The Congress under Rahul Gandhi, while not exactly rejecting coalition politics, has in a way promoted the go-alone formula wherever the state leadership has given him the confidence to do so. The recent polls in Rajasthan, Madhya Pradesh and Chhattisgarh are cases in point. While going alone has helped it reap harvest, the coalition move in Telangana floundered.

In the one week that Sheila Dikshit has been in office at the Rajiv Gandhi Bhawan, the Delhi Congress headquarters, she has pushed the agenda of good governance and of course, her target is Arvind Kejriwal’s Delhi government. As reported by newspapers, in a meeting last Saturday, presidents of district and block Congress Committees were directed by the former chief minister to visit every household and interact with the people to make them aware of the Congress party's achievements in Delhi and the failures of the BJP government at the Centre and the AAP government in the national capital.

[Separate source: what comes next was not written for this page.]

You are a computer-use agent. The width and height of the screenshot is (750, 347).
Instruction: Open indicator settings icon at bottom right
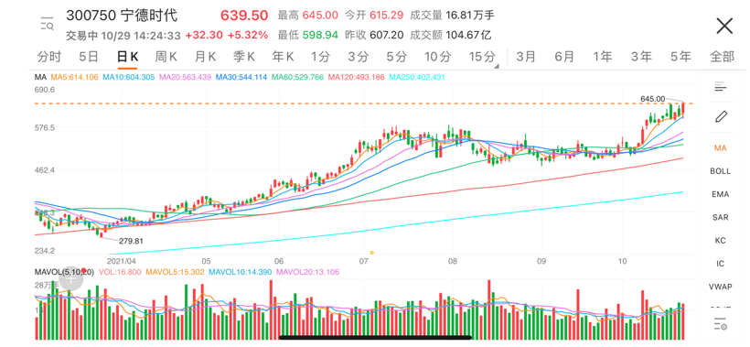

Dikshit has been targeting the AAP government for not having done anything for the development of Delhi in the past four years. "The AAP government has been misleading the people in matters such as mohalla clinics and health services. Kejriwal is taking credit for the development work carried out by the Congress government during its 15-year rule," she was reported by the media as saying.

Dikshit’s bluster against Kejriwal has somewhat enthused the BJP strategists, who point towards the arithmetic of support base of the respective parties while drawing a victory roadmap for their candidates. However, not to forget that in politics, electoral arithmetic is important but so is chemistry. BJP Rajya Sabha MP Swapan Dasgupta wrote in a recent newspaper column that “chemistry has the potential to subsume arithmetic”.

Right strategies, focused campaign and a galvanised cadre can have the potential for the Congress to subsume a difficult mathematical problem. The Congress leadership probably wants to play on the strength of its leaders than go purely by electoral arithmetic and cede turf to a not too dependable potential ally.